Wenn wir diesen Gedanken für einen Moment weglassen können, fühlen wir uns in diesem Augenblick in der Regel gleich viel besser. Wir fühlen uns freier und selbstbestimmter.

Und nun kommen wir zu den sogenannten Umkehrungen – sie ermöglichen es dem Verstand, auch andere Wahrheiten zu erkennen, als der ursprünglich gedachten Wahrheit, nämlich dass mir mein Partner besser zuhören sollte.

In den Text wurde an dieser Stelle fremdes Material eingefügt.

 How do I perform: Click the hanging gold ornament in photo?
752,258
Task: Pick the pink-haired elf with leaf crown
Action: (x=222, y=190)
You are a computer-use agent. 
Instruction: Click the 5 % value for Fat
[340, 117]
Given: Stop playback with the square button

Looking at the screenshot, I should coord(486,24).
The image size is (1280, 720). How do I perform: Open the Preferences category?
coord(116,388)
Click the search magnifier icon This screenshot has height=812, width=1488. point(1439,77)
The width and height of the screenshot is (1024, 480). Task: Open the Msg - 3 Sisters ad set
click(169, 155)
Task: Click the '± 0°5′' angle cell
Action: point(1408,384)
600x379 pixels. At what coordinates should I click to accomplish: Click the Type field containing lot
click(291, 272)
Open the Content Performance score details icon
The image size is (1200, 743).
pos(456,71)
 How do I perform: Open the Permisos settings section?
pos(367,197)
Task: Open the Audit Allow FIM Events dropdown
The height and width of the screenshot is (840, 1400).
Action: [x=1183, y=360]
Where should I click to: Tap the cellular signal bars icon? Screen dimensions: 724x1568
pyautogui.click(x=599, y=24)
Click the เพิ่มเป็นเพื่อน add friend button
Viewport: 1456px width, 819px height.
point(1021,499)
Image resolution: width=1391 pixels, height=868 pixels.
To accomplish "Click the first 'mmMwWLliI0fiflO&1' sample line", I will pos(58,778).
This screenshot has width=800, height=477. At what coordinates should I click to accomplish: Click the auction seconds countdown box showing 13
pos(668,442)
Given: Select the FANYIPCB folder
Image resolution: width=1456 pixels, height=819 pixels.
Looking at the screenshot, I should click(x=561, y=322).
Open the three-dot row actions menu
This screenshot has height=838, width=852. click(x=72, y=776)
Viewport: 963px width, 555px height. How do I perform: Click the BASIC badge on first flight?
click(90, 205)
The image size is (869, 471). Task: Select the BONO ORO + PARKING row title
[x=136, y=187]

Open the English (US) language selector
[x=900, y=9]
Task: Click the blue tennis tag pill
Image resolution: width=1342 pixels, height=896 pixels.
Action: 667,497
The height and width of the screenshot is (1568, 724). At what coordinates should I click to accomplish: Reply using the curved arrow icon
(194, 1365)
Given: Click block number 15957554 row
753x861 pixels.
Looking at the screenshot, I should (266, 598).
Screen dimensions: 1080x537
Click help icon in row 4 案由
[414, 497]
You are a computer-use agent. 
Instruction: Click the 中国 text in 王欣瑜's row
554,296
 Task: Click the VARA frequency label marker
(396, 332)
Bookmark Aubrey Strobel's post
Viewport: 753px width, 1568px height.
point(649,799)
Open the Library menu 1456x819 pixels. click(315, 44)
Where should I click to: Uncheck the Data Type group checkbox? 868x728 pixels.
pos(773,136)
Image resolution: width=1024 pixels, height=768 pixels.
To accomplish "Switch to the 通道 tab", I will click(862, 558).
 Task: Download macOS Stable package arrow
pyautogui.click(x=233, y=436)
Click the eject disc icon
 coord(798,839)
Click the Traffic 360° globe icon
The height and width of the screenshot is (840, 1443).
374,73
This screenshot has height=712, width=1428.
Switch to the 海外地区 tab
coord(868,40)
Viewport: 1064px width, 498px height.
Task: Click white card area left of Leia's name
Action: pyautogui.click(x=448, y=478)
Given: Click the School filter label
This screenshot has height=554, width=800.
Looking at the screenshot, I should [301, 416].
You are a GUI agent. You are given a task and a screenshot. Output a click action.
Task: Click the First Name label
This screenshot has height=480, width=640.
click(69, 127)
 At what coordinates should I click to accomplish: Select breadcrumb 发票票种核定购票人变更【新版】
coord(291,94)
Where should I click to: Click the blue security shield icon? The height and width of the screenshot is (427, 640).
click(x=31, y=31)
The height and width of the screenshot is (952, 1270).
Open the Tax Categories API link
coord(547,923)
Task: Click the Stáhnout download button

Die erste Umkehrung ist die Umkehrung ins Gegenteil, also:

„Mein Partner sollte mir NICHT besser zuhören!“

Warum kann diese Aussage auch wahr, oder vielleicht wahrer sein, als die ursprüngliche? Hier gilt es nun drei echte Beispiele dafür zu finden, warum diese Aussage auch wahr sein kann.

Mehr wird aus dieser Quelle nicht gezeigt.